Correlation scatter plots of QDIRT vs. silicone impression techniques using both povidone-iodine and alizarin red at 1 minute and 5 minutes in male and female subjects.
The total sweat production in a 4.5 cm2 region of the forearm comparing silicone impressions to QDIRT. QDIRT results are shown at 1 minute (A&B), and 5 minutes (C&D), for both povidone-iodine (A&C) and alizarin red (B&D). All silicone impressions are only measured at 5 minutes following standard protocols. Distribution of male and female subjects can be seen in each figure; male subjects exhibited greater sweat production at all time points using all testing methods (P<0.01).
Silicone impressions showed more sweat droplets than QDIRT at 5 minutes (341±56 vs. 162±28; p <0.01), despite the percent areas of sweat coverage being equal (34±5% silicone vs. 38±6% QDIRT). Although the absolute number of sweat droplets was less using QDIRT at 5 minutes, the relative number of sweat droplets correlated with the silicone impression technique (r =0.77, p<0.05 povidone-iodine; r =0.83, p<0.05 alizarin red). Many small sweat droplets were seen using silicone impressions that were not seen by QDIRT, but these sweat droplets did not substantially contribute to the total sweat area. The total number of sweat droplets visible by QDIRT began to decrease after 5 minutes despite an increase in the total area of sweat production. This was largely an effect of increasing sweat droplet confluence (figure 2).
Figure 2.
QDIRT images and analysis: example in healthy control and small fiber neuropathy subject.
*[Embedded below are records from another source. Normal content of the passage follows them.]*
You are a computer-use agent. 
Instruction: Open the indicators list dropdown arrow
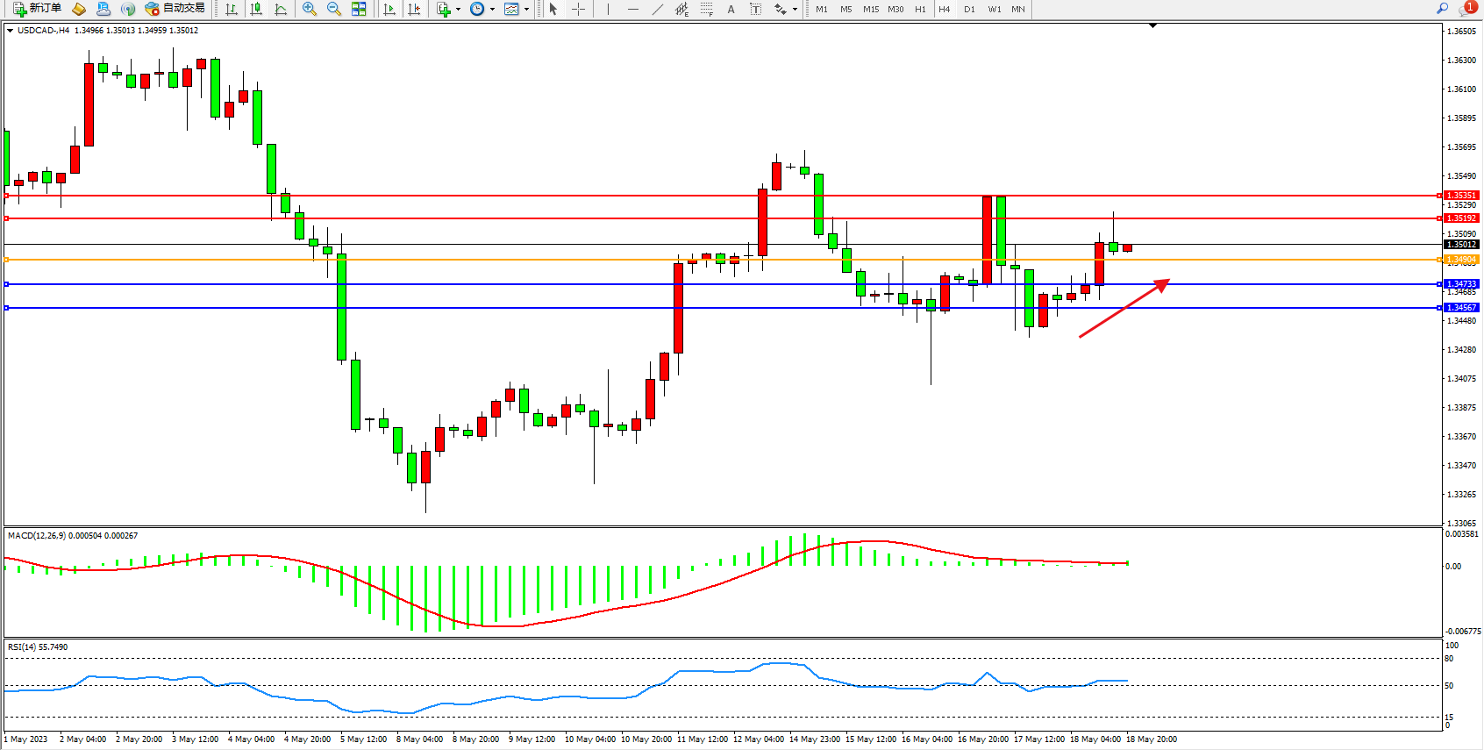(x=458, y=10)
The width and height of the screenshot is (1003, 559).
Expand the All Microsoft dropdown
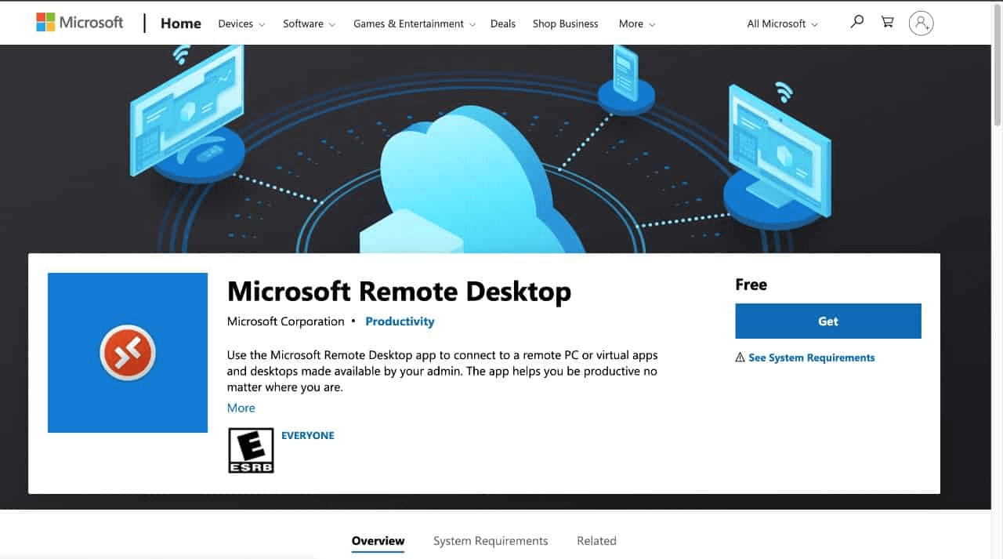click(780, 24)

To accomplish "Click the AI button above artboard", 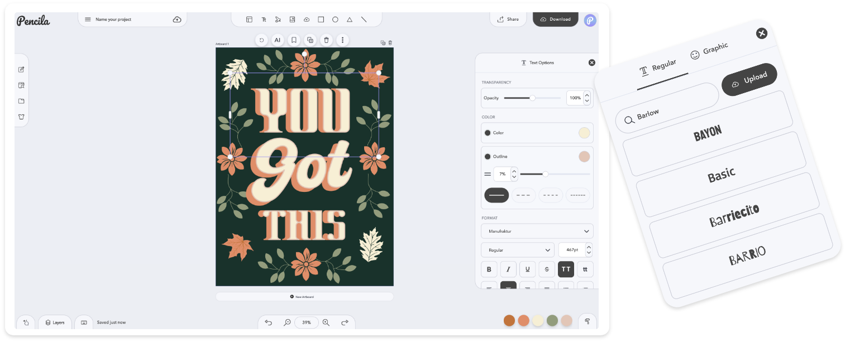I will pyautogui.click(x=277, y=40).
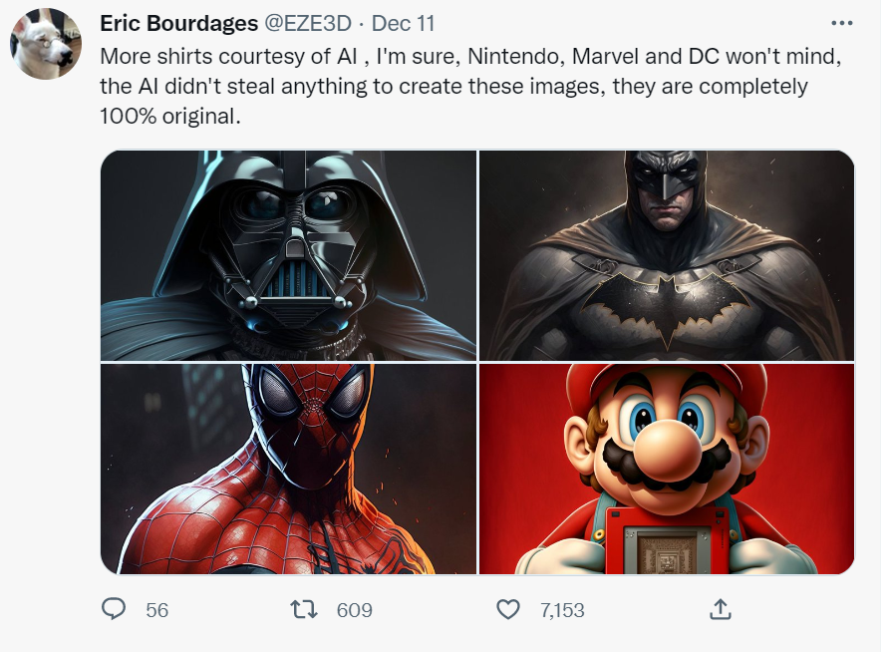The height and width of the screenshot is (652, 887).
Task: Click the reply speech bubble icon
Action: pos(115,609)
QDIRT images of a healthy control (A) and (SFN) small fiber neuropathy subject (B) tested on the lateral thigh. The large circle indicates the total area of sweat analyzed (4.5 cm2), the inner circle is the direct sweat response (1.13 cm2). Indirect sweat response is derived by subtracting the inner from the outer circle. Total sweat response over time is shown for each subject (C) and is separated into direct and indirect response (D).
Tests performed on the dorsum of the feet showed similar responses. There was high correlation between percent area of QDIRT (alizarin red) and silicone impressions at 5 minutes (r=0.85, p<0.01). The total number of sweat droplets using QDIRT was less than silicone impressions (143±51 vs. 297±75, p<0.01), but still showed a high correlation across individuals (r=0.76, p <0.01).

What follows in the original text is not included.